**What needs to be done:** Note the line containing "At what coordinates"; from it through the last line below, give only those lines again, exactly, both ends included, skipping pictures.

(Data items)
-------
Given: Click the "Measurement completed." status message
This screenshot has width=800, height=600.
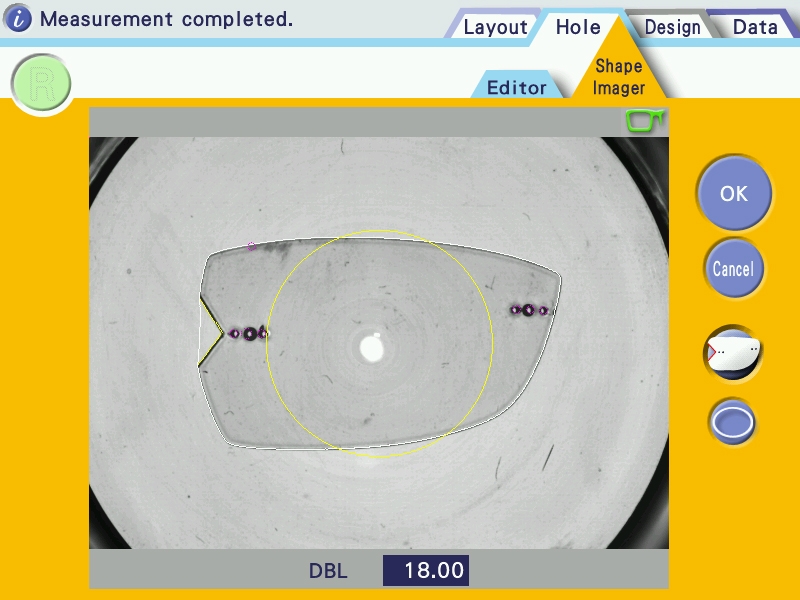Looking at the screenshot, I should pos(166,19).
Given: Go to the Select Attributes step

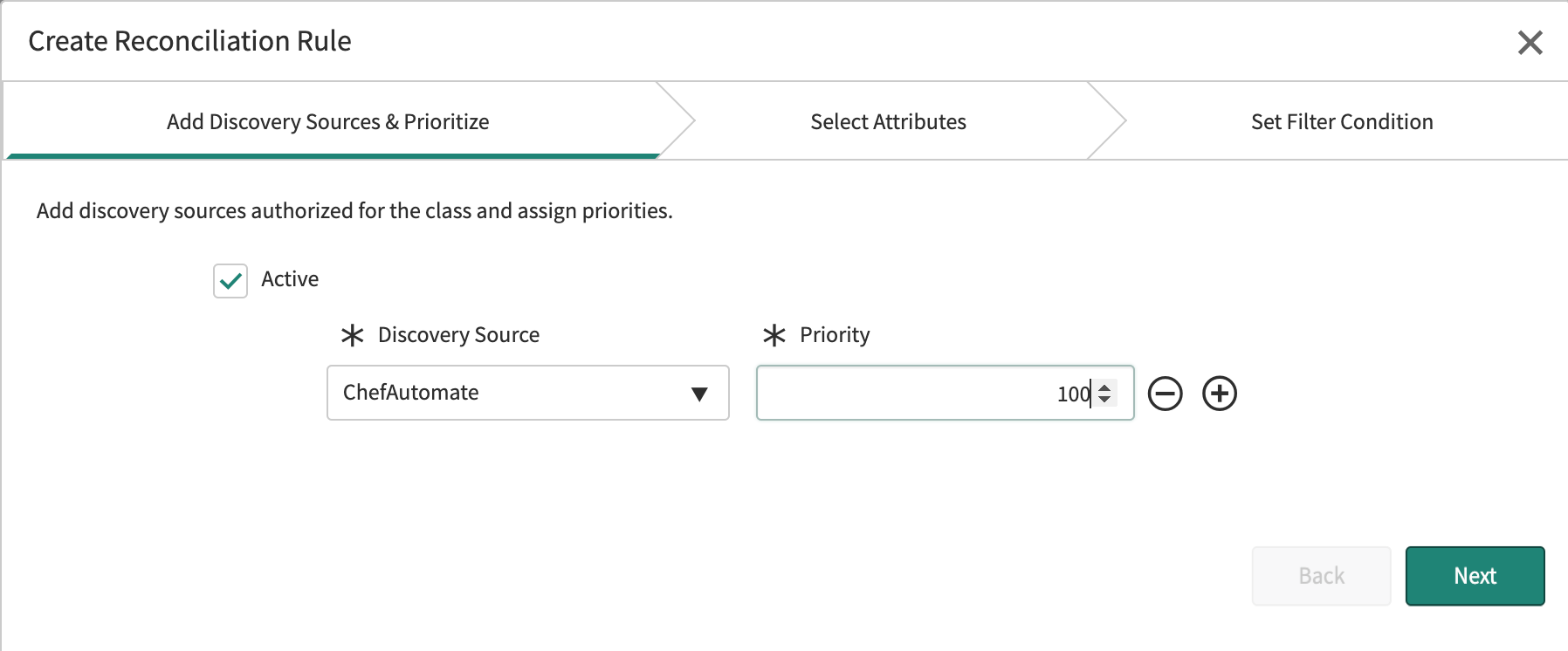Looking at the screenshot, I should pos(888,122).
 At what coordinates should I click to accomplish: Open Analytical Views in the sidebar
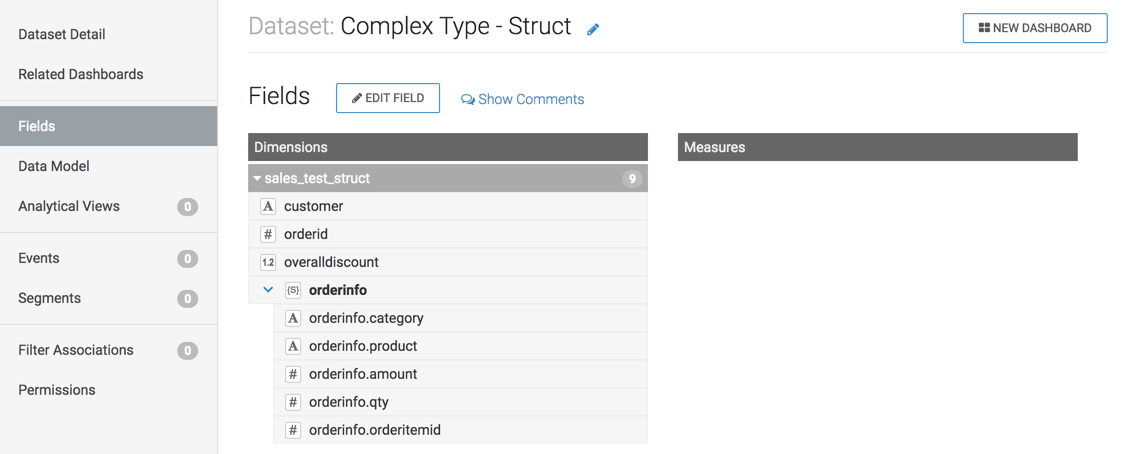tap(69, 206)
-------
**Output for this exercise:**
 At what coordinates should I click to accomplish: Open Analytical Views in the sidebar
tap(69, 206)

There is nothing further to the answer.